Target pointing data
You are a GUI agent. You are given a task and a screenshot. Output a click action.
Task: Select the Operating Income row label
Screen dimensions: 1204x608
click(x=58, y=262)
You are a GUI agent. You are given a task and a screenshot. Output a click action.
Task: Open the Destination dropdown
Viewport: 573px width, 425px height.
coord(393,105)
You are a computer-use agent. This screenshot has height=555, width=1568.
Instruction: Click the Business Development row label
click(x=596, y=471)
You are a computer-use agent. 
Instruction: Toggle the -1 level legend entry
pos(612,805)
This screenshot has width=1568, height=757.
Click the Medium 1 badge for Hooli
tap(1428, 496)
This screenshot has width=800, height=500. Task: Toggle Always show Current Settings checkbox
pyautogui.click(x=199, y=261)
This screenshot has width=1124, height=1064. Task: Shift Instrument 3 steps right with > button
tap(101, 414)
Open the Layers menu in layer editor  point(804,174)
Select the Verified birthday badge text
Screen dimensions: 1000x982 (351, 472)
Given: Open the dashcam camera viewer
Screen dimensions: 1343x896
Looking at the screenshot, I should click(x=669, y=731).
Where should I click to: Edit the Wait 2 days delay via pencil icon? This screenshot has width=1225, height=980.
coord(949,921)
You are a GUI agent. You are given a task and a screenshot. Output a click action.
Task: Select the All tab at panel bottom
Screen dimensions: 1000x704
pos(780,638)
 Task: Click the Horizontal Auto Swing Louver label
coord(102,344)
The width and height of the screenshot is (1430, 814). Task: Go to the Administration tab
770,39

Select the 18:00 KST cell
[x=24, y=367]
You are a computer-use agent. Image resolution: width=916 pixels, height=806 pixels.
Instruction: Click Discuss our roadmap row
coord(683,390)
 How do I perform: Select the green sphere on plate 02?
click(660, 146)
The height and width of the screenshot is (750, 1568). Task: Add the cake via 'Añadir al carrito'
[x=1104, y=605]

*What to work on*
Please repeat everything from the start of the material down to the line containing "Open the Layers", including that line, without changing anything.

*Exercise solution*
You are a GUI agent. You are given a task and a screenshot. Output a click action.
Task: Select the Operating Income row label
Screen dimensions: 1204x608
click(x=58, y=262)
You are a GUI agent. You are given a task and a screenshot. Output a click action.
Task: Open the Destination dropdown
Viewport: 573px width, 425px height.
coord(393,105)
You are a computer-use agent. This screenshot has height=555, width=1568.
Instruction: Click the Business Development row label
click(x=596, y=471)
You are a computer-use agent. 
Instruction: Toggle the -1 level legend entry
pos(612,805)
This screenshot has width=1568, height=757.
Click the Medium 1 badge for Hooli
tap(1428, 496)
This screenshot has width=800, height=500. Task: Toggle Always show Current Settings checkbox
pyautogui.click(x=199, y=261)
This screenshot has width=1124, height=1064. Task: Shift Instrument 3 steps right with > button
tap(101, 414)
Open the Layers menu in layer editor  point(804,174)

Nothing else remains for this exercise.